7) Pedro would have put one in Reed Johnson's ear by now. Hillenbrand's, too. And Gregg Zaun's. O-Dog Hudson's, also. And Frank Catalanotto most certainly would have been sent ducking for cover . . .or to the emergency room. Dammit, when are these mediocre Blue Jays hitters going to stop treating Fenway like their personal playground? And when are they going to realize they're the freakin' Blue Jays and start rolling over for the Sox like their supposed to? (Just sounded like a Yankees fan there, didn't I? I was trying to. Honest.)
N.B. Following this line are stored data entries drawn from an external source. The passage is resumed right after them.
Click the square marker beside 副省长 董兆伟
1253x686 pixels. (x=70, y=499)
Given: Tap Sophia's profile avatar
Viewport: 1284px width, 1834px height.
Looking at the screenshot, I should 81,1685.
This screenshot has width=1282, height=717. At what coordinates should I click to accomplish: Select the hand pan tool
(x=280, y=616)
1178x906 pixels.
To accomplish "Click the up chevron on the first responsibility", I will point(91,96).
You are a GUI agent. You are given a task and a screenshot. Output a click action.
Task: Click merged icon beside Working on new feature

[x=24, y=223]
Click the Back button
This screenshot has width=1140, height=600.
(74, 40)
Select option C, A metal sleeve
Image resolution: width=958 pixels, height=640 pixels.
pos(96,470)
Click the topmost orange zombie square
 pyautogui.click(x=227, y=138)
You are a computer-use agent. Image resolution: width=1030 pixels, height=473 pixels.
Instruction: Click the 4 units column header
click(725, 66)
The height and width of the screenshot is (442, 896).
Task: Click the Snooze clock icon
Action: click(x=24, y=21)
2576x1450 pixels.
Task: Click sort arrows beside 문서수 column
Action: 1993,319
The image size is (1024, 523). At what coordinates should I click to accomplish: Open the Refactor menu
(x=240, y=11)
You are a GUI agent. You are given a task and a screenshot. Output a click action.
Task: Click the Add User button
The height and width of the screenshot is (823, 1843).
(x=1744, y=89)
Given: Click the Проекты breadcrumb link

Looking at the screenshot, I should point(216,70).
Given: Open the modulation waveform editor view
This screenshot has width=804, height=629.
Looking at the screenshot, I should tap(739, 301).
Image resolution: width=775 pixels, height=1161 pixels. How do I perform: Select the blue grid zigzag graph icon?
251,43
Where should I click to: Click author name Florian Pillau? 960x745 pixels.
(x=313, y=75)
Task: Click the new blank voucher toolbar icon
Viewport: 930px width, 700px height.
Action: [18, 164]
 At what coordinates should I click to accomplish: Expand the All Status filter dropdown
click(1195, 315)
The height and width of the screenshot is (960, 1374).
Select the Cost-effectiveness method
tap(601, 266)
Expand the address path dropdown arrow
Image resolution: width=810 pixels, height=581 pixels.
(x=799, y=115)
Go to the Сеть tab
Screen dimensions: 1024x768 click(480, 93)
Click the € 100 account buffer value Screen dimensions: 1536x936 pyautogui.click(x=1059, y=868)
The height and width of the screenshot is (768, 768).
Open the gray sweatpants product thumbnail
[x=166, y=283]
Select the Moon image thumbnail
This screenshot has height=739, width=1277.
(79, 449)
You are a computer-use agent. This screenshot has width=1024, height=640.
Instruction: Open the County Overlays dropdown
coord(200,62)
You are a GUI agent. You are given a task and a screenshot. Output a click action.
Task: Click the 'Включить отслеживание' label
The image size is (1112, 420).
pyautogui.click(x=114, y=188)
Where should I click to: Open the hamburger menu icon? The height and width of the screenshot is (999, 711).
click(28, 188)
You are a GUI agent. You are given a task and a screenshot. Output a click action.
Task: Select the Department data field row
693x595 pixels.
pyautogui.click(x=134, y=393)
8) Heaven knows I've spent enough words in this space moaning about Peter Gammons's habit of ripping a player, then once that player starts hitting/pitching/smiling for the cameras better, reversing field like Gale Sayers and bestowing upon him praise, and maybe even his patented Very Special Person honor. True to form, Ol' Gammo was on the 'EEI airwaves this week, blathering on breathlessly about Manny Ramirez's renewed passion, not more than a month (and 10 home runs, it should be noted) after he snidely and irresponsibly trashed him for not caring. It's part of the Gammo package, I suppose, part of his rumor-mongering charm, even if it diminishes what's left of his journalistic credibility. But this . . . this is something even more inexplicable. I can't believe he wrote this, considering how tuned in and passionate he is regarding Red Sox history:

Carl Everett does not get credit for what he means to the White Sox, not only as their only legitimate lefthanded threat against righthanded relievers, but for the edge and energy he brings to that team.

I've got my thesaurus right here in front of me, and strangely enough, nowhere does it tell me that "edge" and "energy" are synonymous with "divisive lunatic who does not believe in dinosaurs but believes whole-heartedly in head-butting umpires on Family Day." At least he hits righthanded relievers well, though.

9) As for today's Completely Random Baseball Card . . .

Carl Pavano: The embedded Red Sox, perhaps?